— start MATERIAL SUPPLIED —

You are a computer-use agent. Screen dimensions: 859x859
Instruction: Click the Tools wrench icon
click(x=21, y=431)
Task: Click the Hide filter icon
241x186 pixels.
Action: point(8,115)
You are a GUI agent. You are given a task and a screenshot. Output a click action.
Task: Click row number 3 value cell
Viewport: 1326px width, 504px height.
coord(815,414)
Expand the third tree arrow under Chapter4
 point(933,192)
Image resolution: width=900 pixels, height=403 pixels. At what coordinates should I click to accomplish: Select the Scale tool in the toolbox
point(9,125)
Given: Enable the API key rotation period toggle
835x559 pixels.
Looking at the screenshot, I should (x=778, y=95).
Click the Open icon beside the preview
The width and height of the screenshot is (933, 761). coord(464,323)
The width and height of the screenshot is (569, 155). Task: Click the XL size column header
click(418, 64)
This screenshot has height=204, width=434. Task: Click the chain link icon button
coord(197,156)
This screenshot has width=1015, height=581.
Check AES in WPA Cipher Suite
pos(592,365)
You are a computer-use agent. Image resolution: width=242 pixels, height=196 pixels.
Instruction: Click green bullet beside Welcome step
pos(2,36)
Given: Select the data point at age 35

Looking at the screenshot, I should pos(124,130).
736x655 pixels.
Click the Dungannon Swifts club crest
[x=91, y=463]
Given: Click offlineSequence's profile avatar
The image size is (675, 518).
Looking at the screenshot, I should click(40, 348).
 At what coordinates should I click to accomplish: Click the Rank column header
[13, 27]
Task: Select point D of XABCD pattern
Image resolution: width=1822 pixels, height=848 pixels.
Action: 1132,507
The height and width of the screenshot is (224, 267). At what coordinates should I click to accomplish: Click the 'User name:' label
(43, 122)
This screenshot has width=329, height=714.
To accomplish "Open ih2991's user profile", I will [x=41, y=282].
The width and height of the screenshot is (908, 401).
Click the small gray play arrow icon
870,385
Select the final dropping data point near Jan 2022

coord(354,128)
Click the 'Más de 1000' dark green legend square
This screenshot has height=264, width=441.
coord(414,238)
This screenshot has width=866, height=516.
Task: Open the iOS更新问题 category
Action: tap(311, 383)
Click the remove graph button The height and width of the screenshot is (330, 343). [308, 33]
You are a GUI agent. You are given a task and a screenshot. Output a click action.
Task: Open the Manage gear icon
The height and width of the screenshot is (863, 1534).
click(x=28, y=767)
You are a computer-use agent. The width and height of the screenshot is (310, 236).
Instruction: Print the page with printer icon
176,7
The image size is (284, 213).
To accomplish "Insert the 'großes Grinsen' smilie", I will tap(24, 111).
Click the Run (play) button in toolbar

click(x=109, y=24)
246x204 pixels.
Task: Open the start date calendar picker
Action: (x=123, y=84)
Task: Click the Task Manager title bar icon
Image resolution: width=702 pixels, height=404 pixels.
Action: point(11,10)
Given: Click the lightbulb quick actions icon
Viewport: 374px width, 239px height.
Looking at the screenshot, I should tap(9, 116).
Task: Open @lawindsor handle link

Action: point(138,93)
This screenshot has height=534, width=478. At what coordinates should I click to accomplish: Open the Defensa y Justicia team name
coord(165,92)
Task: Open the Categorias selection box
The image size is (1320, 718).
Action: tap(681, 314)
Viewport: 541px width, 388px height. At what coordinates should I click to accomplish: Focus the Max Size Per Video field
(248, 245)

— end MATERIAL SUPPLIED —

* _YOUR TASK_: Rewrite the stretch from the start of the entries through the line containing "Action: point(8,115)", requests included, scaling every click coordinate in the answers by 2.25 and rounding to whole numbers with halves rounded up. Leave all other numbers as they are, and return only these lines.

* _EXERCISE SOLUTION_:
You are a computer-use agent. Screen dimensions: 859x859
Instruction: Click the Tools wrench icon
click(x=47, y=970)
Task: Click the Hide filter icon
241x186 pixels.
Action: point(18,259)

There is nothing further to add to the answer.